Records from a data source
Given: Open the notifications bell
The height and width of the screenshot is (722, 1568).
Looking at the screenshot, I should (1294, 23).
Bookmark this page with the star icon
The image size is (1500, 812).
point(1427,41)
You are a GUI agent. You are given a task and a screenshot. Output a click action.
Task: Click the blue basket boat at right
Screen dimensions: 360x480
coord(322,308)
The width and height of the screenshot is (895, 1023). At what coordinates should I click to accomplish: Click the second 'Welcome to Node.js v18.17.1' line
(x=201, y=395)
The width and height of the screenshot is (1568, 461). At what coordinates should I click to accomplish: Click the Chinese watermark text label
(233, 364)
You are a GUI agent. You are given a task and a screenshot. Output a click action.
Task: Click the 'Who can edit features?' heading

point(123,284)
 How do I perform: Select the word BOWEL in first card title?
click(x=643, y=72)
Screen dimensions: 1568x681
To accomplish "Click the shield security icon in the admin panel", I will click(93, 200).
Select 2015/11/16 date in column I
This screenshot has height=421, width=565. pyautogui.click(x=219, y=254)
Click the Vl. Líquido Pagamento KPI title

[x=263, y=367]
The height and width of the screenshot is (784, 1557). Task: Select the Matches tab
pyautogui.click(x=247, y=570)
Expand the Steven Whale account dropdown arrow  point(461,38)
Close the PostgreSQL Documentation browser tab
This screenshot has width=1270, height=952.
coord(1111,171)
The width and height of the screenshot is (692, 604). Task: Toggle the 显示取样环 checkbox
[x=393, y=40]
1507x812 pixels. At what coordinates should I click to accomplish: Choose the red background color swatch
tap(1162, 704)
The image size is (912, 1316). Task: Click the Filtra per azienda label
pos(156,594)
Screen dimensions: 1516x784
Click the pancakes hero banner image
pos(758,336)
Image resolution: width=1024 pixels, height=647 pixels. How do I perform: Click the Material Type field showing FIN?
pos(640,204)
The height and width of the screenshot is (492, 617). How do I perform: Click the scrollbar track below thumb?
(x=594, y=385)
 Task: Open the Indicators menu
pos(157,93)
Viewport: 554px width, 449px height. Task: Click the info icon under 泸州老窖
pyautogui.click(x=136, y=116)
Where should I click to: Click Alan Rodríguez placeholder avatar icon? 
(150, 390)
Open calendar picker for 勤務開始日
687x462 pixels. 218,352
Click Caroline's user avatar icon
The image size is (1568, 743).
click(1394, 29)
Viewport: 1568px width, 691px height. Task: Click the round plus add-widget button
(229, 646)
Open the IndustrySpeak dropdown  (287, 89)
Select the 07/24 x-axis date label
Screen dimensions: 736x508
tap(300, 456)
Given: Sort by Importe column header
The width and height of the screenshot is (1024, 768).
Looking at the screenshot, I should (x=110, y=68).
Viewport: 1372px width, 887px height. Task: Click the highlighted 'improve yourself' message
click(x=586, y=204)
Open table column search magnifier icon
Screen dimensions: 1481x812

EXERCISE BRIEF
Write the entries out again, switching every "Screen dimensions" to "Screen size" and leaving all else unchanged.

THE ANSWER
Given: Open the notifications bell
The height and width of the screenshot is (722, 1568).
Looking at the screenshot, I should (1294, 23).
Bookmark this page with the star icon
The image size is (1500, 812).
point(1427,41)
You are a GUI agent. You are given a task and a screenshot. Output a click action.
Task: Click the blue basket boat at right
Screen size: 360x480
coord(322,308)
The width and height of the screenshot is (895, 1023). At what coordinates should I click to accomplish: Click the second 'Welcome to Node.js v18.17.1' line
(x=201, y=395)
The width and height of the screenshot is (1568, 461). At what coordinates should I click to accomplish: Click the Chinese watermark text label
(233, 364)
You are a GUI agent. You are given a task and a screenshot. Output a click action.
Task: Click the 'Who can edit features?' heading

point(123,284)
 How do I perform: Select the word BOWEL in first card title?
click(x=643, y=72)
Screen size: 1568x681
To accomplish "Click the shield security icon in the admin panel", I will click(93, 200).
Select 2015/11/16 date in column I
This screenshot has height=421, width=565. pyautogui.click(x=219, y=254)
Click the Vl. Líquido Pagamento KPI title

[x=263, y=367]
The height and width of the screenshot is (784, 1557). Task: Select the Matches tab
pyautogui.click(x=247, y=570)
Expand the Steven Whale account dropdown arrow  point(461,38)
Close the PostgreSQL Documentation browser tab
This screenshot has width=1270, height=952.
coord(1111,171)
The width and height of the screenshot is (692, 604). Task: Toggle the 显示取样环 checkbox
[x=393, y=40]
1507x812 pixels. At what coordinates should I click to accomplish: Choose the red background color swatch
tap(1162, 704)
The image size is (912, 1316). Task: Click the Filtra per azienda label
pos(156,594)
Screen size: 1516x784
Click the pancakes hero banner image
pos(758,336)
Image resolution: width=1024 pixels, height=647 pixels. How do I perform: Click the Material Type field showing FIN?
pos(640,204)
The height and width of the screenshot is (492, 617). How do I perform: Click the scrollbar track below thumb?
(x=594, y=385)
 Task: Open the Indicators menu
pos(157,93)
Viewport: 554px width, 449px height. Task: Click the info icon under 泸州老窖
pyautogui.click(x=136, y=116)
Where should I click to: Click Alan Rodríguez placeholder avatar icon? 
(150, 390)
Open calendar picker for 勤務開始日
687x462 pixels. 218,352
Click Caroline's user avatar icon
The image size is (1568, 743).
click(1394, 29)
Viewport: 1568px width, 691px height. Task: Click the round plus add-widget button
(229, 646)
Open the IndustrySpeak dropdown  (287, 89)
Select the 07/24 x-axis date label
Screen size: 736x508
tap(300, 456)
Given: Sort by Importe column header
The width and height of the screenshot is (1024, 768).
Looking at the screenshot, I should (x=110, y=68).
Viewport: 1372px width, 887px height. Task: Click the highlighted 'improve yourself' message
click(x=586, y=204)
Open table column search magnifier icon
Screen size: 1481x812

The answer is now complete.